**What you should do:** Express the lines that follow as a JSON list of strings with one string per line, omitting blank lines.

══════════════════════════════

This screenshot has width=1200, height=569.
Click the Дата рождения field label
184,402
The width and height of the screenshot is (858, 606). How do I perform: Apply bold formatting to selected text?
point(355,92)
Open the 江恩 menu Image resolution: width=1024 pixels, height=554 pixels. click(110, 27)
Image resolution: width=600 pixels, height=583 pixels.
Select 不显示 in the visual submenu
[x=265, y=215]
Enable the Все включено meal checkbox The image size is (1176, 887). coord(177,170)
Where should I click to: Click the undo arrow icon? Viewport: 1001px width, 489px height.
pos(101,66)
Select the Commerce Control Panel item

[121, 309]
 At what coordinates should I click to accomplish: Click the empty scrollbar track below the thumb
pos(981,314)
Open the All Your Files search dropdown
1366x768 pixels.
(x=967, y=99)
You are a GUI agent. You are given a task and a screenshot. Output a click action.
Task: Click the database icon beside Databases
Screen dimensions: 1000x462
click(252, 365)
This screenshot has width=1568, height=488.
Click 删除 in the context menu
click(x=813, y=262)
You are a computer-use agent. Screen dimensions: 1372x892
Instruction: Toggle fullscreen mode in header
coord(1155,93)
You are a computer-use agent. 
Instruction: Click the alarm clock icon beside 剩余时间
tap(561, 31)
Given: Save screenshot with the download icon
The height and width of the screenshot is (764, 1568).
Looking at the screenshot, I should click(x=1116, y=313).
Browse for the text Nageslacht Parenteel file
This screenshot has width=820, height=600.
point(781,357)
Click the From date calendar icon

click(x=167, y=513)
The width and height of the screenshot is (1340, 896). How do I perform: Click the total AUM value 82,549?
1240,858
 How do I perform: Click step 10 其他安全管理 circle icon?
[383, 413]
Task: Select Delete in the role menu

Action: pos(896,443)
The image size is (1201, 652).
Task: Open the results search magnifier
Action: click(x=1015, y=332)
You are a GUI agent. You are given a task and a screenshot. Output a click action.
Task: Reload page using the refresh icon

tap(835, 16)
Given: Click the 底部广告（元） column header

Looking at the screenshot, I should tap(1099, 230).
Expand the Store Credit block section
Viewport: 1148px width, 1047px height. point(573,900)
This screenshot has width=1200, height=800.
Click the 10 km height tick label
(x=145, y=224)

══════════════════════════════

**Task response:**
[
  "This screenshot has width=1200, height=569.",
  "Click the Дата рождения field label",
  "184,402",
  "The width and height of the screenshot is (858, 606). How do I perform: Apply bold formatting to selected text?",
  "point(355,92)",
  "Open the 江恩 menu Image resolution: width=1024 pixels, height=554 pixels. click(110, 27)",
  "Image resolution: width=600 pixels, height=583 pixels.",
  "Select 不显示 in the visual submenu",
  "[x=265, y=215]",
  "Enable the Все включено meal checkbox The image size is (1176, 887). coord(177,170)",
  "Where should I click to: Click the undo arrow icon? Viewport: 1001px width, 489px height.",
  "pos(101,66)",
  "Select the Commerce Control Panel item",
  "[121, 309]",
  " At what coordinates should I click to accomplish: Click the empty scrollbar track below the thumb",
  "pos(981,314)",
  "Open the All Your Files search dropdown",
  "1366x768 pixels.",
  "(x=967, y=99)",
  "You are a GUI agent. You are given a task and a screenshot. Output a click action.",
  "Task: Click the database icon beside Databases",
  "Screen dimensions: 1000x462",
  "click(252, 365)",
  "This screenshot has width=1568, height=488.",
  "Click 删除 in the context menu",
  "click(x=813, y=262)",
  "You are a computer-use agent. Screen dimensions: 1372x892",
  "Instruction: Toggle fullscreen mode in header",
  "coord(1155,93)",
  "You are a computer-use agent. ",
  "Instruction: Click the alarm clock icon beside 剩余时间",
  "tap(561, 31)",
  "Given: Save screenshot with the download icon",
  "The height and width of the screenshot is (764, 1568).",
  "Looking at the screenshot, I should click(x=1116, y=313).",
  "Browse for the text Nageslacht Parenteel file",
  "This screenshot has width=820, height=600.",
  "point(781,357)",
  "Click the From date calendar icon",
  "click(x=167, y=513)",
  "The width and height of the screenshot is (1340, 896). How do I perform: Click the total AUM value 82,549?",
  "1240,858",
  " How do I perform: Click step 10 其他安全管理 circle icon?",
  "[383, 413]",
  "Task: Select Delete in the role menu",
  "Action: pos(896,443)",
  "The image size is (1201, 652).",
  "Task: Open the results search magnifier",
  "Action: click(x=1015, y=332)",
  "You are a GUI agent. You are given a task and a screenshot. Output a click action.",
  "Task: Reload page using the refresh icon",
  "tap(835, 16)",
  "Given: Click the 底部广告（元） column header",
  "Looking at the screenshot, I should tap(1099, 230).",
  "Expand the Store Credit block section",
  "Viewport: 1148px width, 1047px height. point(573,900)",
  "This screenshot has width=1200, height=800.",
  "Click the 10 km height tick label",
  "(x=145, y=224)"
]